There should be dormant lateral buds where you would like branches to be, so look into notching: then use the notching technique above the lateral bud you would like to activate. Notching is just surgically severing the canbium layer, to disrupt the chemistry which controls apical dominance.

Don’t prune off any branches this season, as that will slow root establishment. Once you get the structure you want there from notching, you can also use notching to slow growth on limbs you don't want. This will alow you to delay pruning off any braches untill your desired structure is well enough established, so it doesn't stress the tree in its development. People will say prune young trees heavy, but I say don't: as it can cause stress that in some cases permanently harms the tree through altered epigenetic expression. This can make trees higher maintenence from lifelong obsessive suckering, and as a result shift energy away from fruit production.

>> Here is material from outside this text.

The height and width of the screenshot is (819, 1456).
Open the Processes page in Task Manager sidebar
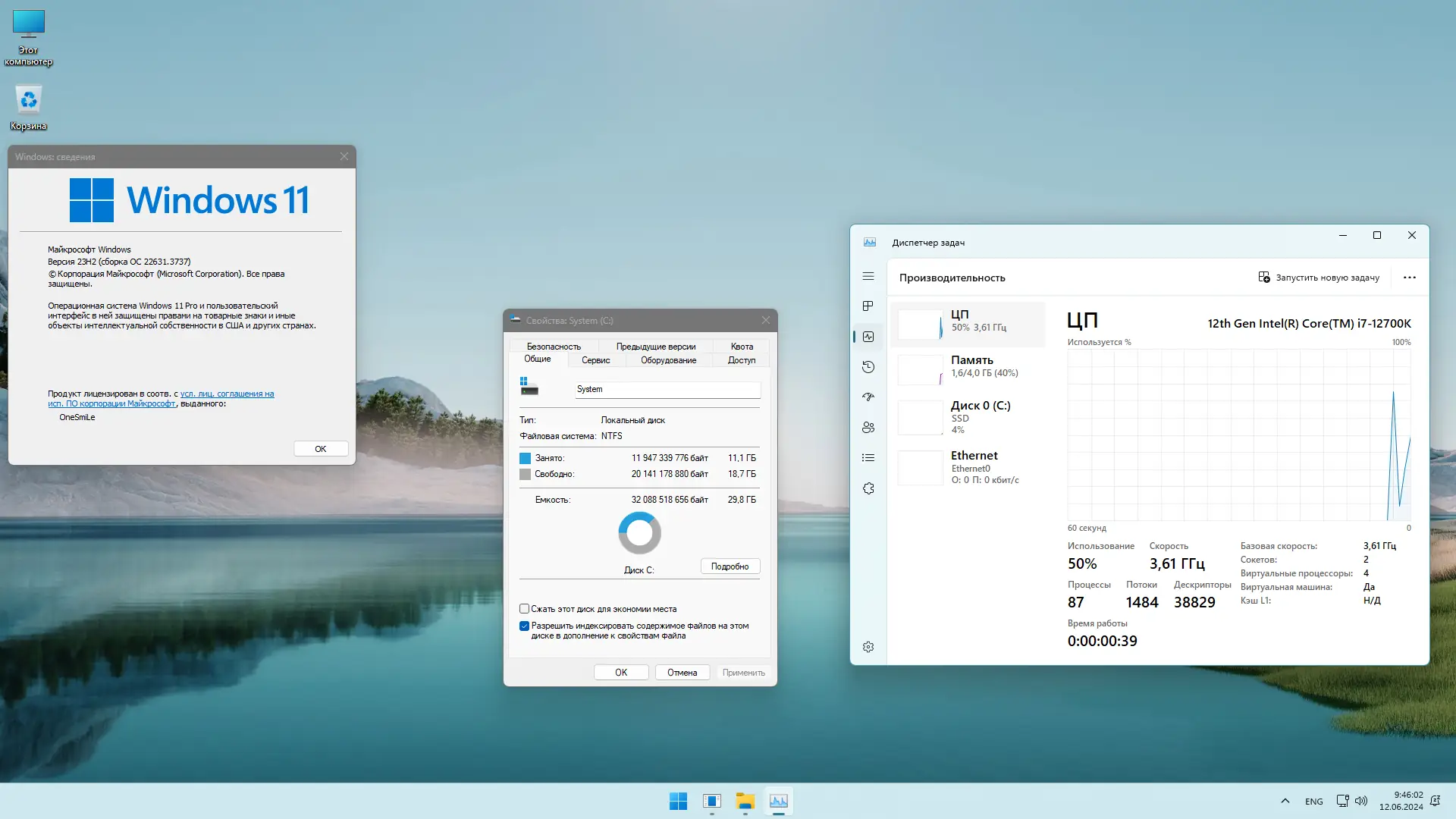click(868, 306)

A notch can just be a single surgical canbium depth slice, about 1/3 to 1/2 the circumference depending on application, in line with the vascular flow directly above what your trying activate, or directly below what you would like to slow the growth of. Sometimes with trying to slow the growth of limbs, typically designated for future removal, the notch will be a 1/16 cresent shaped sliver of the canbium that gets removed. This is because a single slice closes to fast for the desired application. These types of notches for slowing growth need always be on and outward from the appropriate branch collar.

Also always properly disinfect your tools, rubbing alcohol works the best.

Hope that helps!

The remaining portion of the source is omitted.